'' a czezaRek? "
wakacje. jak ja CHOLERNIE tęskniłam. nie tyle za rozmowami z nimi wszystkimi, bo to się raczej rzadko zdarzało, ale przede wszystkim za tym, że mogłam ich widzieć. bo czasm to wystarczało; że popatrzę.. nieważne, jak bardzo byśmy się nienawidzili, naszym wręcz obowiązkiem było, jest patrzenie na siebie 5 dni w tygodniu po przynajmniej 5 godzin.. ja patrzę. bo kiedy w następne wakacje będę tęskniła, to już nie pociesze się tym, że NIEDŁUGO WAS zobaczę..
szykują się odwiedziny. a tak. żeby powspominać TE wakacje przy pysznej grepfrutowej herbacie..

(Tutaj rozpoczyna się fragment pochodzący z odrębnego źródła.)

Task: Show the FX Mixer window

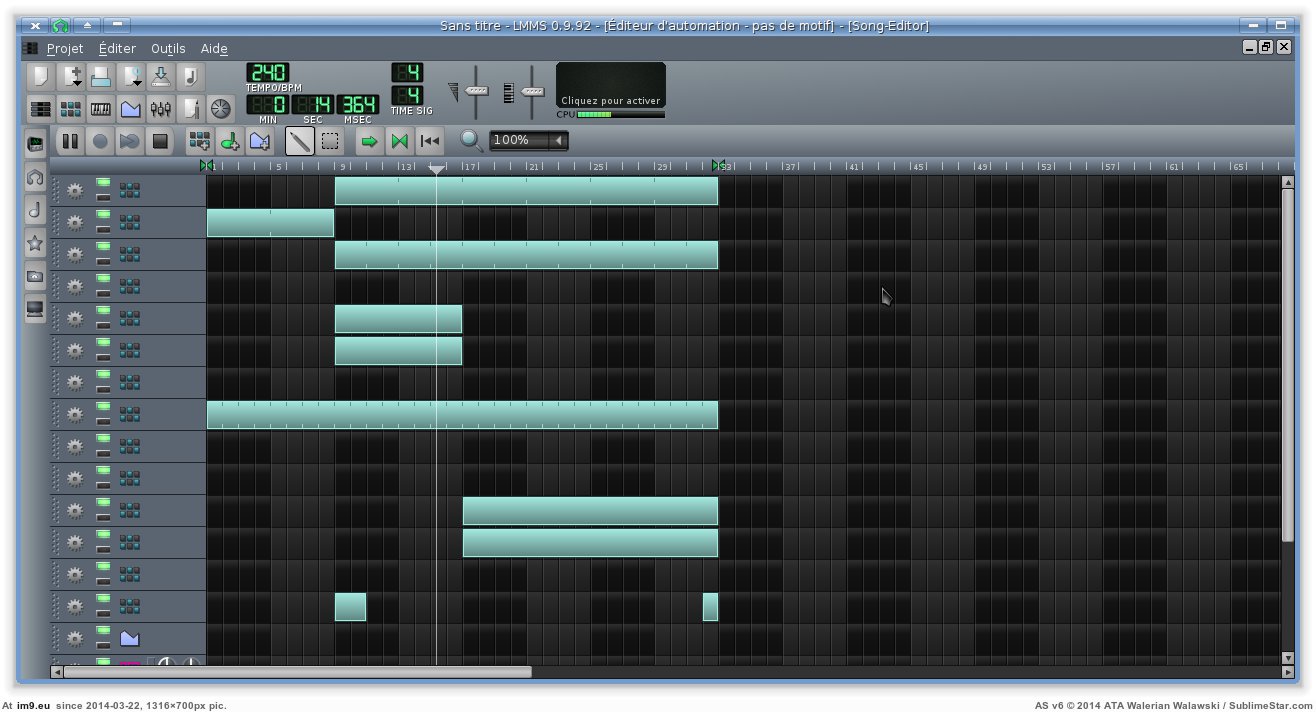Action: 160,109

[ dalej jej NIE TOLERUJĘ. ale to chyba tylko albo AŻ dlatego, że próbowała ''zabrać mi'' COŚ, co jeszcze daje jakąś siłę.. nadal nie wiem co czuje, ile znaczy.. wiem jedno: wciąż zazdrosna, przez co jest cholernie głupio.. bo JA PRZECIEŻ NIE POWINNAM.. ]
WOLNE. jeden dzień wolnego. uff.. i odrazu robi się lżej..
tęsknię.. i czasem znów mam tak silną 'potrzebę' Ciebie.. jak dziś, jak wczoraj.. i jak praktycznie codziennie..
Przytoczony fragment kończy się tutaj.